*Material to process:*

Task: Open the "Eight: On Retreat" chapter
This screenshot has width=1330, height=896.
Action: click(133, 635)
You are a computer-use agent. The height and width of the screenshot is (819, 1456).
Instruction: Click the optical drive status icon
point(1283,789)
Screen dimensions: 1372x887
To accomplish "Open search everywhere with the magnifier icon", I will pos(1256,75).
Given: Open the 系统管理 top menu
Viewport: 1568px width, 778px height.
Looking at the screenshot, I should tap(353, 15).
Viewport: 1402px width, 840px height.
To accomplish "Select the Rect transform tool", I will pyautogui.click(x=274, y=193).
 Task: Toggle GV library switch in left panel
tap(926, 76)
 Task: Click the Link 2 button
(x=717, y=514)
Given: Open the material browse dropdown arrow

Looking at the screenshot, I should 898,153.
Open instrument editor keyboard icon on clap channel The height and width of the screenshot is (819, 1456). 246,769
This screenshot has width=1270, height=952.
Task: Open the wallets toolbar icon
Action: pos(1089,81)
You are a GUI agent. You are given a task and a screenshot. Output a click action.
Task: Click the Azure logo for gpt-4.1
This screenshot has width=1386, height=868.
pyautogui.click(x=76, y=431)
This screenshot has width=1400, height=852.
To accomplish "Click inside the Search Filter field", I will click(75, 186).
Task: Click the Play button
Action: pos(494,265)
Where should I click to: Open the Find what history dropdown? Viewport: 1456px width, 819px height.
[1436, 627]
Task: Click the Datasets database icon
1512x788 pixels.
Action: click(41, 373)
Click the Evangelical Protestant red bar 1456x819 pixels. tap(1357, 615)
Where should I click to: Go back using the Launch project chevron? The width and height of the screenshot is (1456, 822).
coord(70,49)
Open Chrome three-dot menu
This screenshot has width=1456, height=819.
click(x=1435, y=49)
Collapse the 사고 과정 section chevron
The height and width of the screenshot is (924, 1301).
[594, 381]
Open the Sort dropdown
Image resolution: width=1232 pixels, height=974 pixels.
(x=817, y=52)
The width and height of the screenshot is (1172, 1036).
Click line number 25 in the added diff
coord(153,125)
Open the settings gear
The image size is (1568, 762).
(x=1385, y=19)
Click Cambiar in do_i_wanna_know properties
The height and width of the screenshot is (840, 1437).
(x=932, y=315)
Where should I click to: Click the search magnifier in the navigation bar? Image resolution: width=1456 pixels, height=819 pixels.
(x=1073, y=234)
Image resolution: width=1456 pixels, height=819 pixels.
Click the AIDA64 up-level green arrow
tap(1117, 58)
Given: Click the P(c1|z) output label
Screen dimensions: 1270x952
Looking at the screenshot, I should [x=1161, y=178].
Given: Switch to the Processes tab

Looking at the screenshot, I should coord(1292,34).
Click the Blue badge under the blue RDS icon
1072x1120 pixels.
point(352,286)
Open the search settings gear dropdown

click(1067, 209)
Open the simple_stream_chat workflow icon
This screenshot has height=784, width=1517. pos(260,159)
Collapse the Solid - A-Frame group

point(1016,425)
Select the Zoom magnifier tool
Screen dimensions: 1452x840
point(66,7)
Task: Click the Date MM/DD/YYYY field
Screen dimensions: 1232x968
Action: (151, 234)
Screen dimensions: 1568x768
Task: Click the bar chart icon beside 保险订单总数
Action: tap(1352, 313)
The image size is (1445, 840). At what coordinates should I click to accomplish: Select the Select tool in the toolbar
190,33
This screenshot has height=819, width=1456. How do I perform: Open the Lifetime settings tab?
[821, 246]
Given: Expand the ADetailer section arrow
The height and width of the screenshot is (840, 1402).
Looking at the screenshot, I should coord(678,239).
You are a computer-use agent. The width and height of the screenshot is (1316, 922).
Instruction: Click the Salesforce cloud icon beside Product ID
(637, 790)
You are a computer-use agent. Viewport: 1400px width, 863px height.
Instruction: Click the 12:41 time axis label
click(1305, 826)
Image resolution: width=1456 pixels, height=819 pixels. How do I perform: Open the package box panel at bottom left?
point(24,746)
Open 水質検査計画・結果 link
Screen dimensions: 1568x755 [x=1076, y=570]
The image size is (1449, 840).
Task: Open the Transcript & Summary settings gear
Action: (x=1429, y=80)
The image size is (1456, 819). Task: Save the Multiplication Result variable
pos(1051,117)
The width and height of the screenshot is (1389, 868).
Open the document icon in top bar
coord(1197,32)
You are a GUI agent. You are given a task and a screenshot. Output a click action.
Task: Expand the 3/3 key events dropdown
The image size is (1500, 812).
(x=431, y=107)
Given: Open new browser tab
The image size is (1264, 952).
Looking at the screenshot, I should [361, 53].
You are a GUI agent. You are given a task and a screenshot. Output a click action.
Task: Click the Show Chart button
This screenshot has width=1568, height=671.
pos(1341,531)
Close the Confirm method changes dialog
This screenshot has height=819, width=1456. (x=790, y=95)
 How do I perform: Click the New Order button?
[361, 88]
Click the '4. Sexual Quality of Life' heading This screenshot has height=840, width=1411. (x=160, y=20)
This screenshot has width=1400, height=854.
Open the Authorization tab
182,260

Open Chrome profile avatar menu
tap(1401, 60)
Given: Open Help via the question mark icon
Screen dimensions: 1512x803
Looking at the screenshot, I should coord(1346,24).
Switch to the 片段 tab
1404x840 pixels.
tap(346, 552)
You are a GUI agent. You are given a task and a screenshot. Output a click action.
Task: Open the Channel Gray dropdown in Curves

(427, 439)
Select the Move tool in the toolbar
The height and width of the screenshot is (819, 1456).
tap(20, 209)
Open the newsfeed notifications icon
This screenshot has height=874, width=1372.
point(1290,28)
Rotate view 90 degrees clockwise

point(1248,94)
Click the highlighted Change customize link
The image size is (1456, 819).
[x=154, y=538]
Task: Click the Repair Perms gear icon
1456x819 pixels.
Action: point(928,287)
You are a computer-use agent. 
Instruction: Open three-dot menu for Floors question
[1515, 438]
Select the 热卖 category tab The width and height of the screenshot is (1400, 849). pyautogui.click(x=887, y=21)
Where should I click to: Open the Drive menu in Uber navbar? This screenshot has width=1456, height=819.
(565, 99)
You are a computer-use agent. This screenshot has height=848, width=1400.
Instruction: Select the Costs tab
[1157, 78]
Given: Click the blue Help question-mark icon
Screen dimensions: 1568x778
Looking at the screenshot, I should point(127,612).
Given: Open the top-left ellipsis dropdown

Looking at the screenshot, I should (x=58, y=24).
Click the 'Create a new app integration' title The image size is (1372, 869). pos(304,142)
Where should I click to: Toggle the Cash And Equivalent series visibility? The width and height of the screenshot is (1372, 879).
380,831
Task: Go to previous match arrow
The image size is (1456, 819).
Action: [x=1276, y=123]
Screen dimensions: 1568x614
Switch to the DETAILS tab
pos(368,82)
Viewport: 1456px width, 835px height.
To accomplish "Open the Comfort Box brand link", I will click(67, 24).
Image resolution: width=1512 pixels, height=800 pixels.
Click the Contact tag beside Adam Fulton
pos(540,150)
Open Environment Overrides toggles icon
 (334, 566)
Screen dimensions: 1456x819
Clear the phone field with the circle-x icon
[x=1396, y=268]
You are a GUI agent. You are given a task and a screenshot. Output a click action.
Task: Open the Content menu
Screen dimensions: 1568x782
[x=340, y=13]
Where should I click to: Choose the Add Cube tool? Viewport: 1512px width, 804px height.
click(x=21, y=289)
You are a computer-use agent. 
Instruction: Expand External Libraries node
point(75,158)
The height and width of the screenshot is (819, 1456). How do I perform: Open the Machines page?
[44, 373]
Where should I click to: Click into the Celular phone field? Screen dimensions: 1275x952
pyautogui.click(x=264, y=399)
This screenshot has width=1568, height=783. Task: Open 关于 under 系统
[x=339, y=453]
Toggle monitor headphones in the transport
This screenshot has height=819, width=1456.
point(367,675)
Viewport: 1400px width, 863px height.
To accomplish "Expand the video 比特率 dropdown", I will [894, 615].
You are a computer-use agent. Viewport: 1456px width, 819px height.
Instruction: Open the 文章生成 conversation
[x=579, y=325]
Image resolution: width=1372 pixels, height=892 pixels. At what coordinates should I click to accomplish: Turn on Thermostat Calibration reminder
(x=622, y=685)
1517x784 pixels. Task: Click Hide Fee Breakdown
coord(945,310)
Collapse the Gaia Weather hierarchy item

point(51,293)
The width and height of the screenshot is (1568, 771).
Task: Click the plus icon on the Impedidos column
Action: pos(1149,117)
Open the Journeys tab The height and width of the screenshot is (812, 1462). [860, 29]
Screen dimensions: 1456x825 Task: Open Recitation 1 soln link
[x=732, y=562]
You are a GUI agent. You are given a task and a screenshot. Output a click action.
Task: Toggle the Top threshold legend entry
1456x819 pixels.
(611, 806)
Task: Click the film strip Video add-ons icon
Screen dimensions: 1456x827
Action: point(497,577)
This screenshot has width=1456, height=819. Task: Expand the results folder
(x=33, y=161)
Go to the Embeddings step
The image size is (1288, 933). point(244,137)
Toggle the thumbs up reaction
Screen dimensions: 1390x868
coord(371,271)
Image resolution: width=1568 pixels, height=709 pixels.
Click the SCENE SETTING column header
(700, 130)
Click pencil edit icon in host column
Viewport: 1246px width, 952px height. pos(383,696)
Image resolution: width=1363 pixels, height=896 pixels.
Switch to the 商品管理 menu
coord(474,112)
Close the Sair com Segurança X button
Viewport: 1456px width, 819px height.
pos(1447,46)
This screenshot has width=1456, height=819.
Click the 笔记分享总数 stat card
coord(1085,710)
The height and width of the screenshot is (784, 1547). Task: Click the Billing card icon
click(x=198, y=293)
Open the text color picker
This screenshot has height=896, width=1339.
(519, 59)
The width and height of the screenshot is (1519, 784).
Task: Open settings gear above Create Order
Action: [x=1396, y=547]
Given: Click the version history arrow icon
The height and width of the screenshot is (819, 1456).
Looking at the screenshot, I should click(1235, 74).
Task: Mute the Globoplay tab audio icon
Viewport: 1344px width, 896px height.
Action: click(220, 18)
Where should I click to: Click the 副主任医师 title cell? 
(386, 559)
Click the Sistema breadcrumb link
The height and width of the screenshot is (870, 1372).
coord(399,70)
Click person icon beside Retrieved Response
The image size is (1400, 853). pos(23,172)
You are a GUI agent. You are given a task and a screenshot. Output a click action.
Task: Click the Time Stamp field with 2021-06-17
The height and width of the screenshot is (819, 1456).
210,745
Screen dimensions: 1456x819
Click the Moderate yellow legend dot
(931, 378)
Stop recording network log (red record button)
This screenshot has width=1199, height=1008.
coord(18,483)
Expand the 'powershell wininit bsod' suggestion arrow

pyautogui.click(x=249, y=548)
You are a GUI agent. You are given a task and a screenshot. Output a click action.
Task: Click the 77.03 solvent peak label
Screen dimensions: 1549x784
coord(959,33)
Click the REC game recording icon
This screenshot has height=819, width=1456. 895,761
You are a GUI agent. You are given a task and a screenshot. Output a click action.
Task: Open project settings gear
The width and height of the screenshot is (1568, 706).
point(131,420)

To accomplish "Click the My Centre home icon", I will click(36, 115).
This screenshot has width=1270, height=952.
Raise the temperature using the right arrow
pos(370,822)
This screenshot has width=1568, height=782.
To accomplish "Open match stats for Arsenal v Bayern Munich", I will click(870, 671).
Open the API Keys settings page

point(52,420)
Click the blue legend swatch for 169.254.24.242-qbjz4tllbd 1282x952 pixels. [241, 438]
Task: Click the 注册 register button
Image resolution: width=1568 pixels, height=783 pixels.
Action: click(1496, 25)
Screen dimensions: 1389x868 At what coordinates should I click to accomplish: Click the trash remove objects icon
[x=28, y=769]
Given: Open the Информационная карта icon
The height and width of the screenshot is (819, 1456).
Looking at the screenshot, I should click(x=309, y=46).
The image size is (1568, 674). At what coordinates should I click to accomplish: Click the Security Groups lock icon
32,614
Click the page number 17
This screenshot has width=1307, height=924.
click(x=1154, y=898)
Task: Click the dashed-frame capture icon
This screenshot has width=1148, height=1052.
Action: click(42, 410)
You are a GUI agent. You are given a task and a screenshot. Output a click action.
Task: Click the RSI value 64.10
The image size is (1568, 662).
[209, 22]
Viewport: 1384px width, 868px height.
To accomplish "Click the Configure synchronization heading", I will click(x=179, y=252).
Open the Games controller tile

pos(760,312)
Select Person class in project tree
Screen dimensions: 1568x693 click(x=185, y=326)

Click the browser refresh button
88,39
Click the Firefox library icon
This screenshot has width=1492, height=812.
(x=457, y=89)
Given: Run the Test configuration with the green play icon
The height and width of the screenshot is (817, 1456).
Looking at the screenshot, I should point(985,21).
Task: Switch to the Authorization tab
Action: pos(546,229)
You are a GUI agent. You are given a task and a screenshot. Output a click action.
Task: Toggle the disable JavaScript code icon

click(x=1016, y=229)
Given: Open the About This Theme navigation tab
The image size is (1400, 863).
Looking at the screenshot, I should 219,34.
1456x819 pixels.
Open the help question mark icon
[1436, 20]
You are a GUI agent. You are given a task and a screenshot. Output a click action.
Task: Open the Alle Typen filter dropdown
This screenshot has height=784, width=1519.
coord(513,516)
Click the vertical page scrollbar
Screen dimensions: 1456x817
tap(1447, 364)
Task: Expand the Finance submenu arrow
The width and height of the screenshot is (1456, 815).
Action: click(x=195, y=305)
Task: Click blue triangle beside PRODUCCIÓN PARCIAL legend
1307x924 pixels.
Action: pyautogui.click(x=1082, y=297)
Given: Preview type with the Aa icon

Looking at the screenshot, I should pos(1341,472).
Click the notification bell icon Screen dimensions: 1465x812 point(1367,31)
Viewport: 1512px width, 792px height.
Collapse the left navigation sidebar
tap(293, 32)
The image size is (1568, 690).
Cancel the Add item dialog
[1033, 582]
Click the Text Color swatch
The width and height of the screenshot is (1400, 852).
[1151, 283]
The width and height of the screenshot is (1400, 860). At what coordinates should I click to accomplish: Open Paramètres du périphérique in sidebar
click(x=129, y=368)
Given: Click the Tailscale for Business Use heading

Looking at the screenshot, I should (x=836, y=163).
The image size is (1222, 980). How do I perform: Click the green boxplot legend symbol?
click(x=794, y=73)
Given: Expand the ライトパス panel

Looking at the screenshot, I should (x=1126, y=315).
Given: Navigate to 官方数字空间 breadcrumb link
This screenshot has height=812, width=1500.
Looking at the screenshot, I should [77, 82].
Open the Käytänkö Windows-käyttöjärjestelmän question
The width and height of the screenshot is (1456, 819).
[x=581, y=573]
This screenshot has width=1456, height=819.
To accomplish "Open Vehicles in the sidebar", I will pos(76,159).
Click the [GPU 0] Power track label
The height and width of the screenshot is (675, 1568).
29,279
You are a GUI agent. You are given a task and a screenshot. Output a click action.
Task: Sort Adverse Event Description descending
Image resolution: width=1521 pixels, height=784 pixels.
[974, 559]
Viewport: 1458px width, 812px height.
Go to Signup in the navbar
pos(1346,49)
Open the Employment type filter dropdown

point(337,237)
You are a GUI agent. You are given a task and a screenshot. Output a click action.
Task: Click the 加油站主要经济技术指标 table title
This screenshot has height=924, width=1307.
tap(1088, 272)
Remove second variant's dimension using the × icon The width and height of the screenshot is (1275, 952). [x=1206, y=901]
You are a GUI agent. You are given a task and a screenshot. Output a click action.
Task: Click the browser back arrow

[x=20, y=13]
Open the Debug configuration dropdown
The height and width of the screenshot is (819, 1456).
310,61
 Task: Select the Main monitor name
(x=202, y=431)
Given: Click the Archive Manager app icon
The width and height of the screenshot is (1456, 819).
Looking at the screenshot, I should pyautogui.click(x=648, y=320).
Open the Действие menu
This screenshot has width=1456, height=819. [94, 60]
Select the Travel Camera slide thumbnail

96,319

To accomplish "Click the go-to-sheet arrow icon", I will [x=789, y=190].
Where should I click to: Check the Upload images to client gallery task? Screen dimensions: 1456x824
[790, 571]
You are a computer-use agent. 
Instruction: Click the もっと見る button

*Required work:* Once the line with "Task: Click the RSI value 64.10" is found in the records above, print exactly that line and every line after it through the line with "Given: Run the".

*Reply to the exercise:*
Task: Click the RSI value 64.10
The image size is (1568, 662).
[209, 22]
Viewport: 1384px width, 868px height.
To accomplish "Click the Configure synchronization heading", I will click(x=179, y=252).
Open the Games controller tile

pos(760,312)
Select Person class in project tree
Screen dimensions: 1568x693 click(x=185, y=326)

Click the browser refresh button
88,39
Click the Firefox library icon
This screenshot has width=1492, height=812.
(x=457, y=89)
Given: Run the Test configuration with the green play icon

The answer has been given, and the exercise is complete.